An insurance agents No. 1 job: Filling the gaps
For Brent Cherniss, an insurance broker with San Diego's Fusco & Orsini Insurance Services, the most important service that an insurance agent can provide is to fill in the gaps in coverage that most consumers don't even know exist in their policies.
Cherniss says that many consumers are underinsured. Because of this, they might have to spend their own money to settle all or part of a future claim. For example, maybe you own several valuable electronics. If they are destroyed in a fire, your homeowners insurance policy might only provide cash value, meaning that you would only be reimbursed what those items are worth today, not what it would actually cost you to buy new versions of them. To get what is known as replacement cost coverage, you'll need to buy an endorsement.

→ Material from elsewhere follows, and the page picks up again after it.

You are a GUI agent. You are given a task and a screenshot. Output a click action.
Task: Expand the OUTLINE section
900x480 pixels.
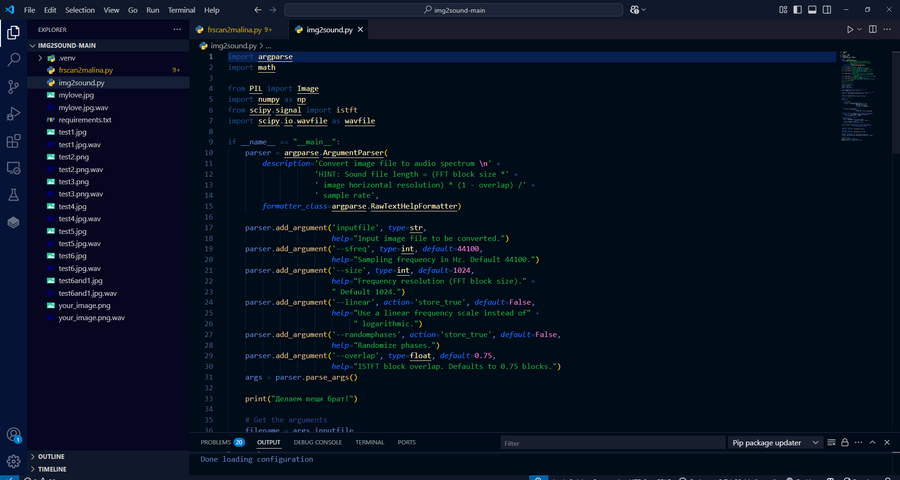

The right insurance agent can help you find, and remedy, such holes in your coverage, Cherniss says.
"Most clients do not understand what coverages are on their policy," Cherniss says. "They believe they will be covered no matter what. However, this is almost never the case. The right insurance agents will identify potential gaps in coverage. They will be able to explain to their clients why they should consider adding or increasing a certain coverage."
You could buy insurance directly from a big company like Allstate or Nationwide without working with an individual agent. You can usually do this over the phone or online.
But agents such as Cherniss advise against this. By skipping on the agent relationship, Cherniss says, you could leave yourself open to those costly gaps in coverage.
"The right agents will focus on making sure their clients' current policies do not have any weak spots," Cherniss says. "Once the individual agent deems the coverage to be sufficient, they can then focus on saving the client money."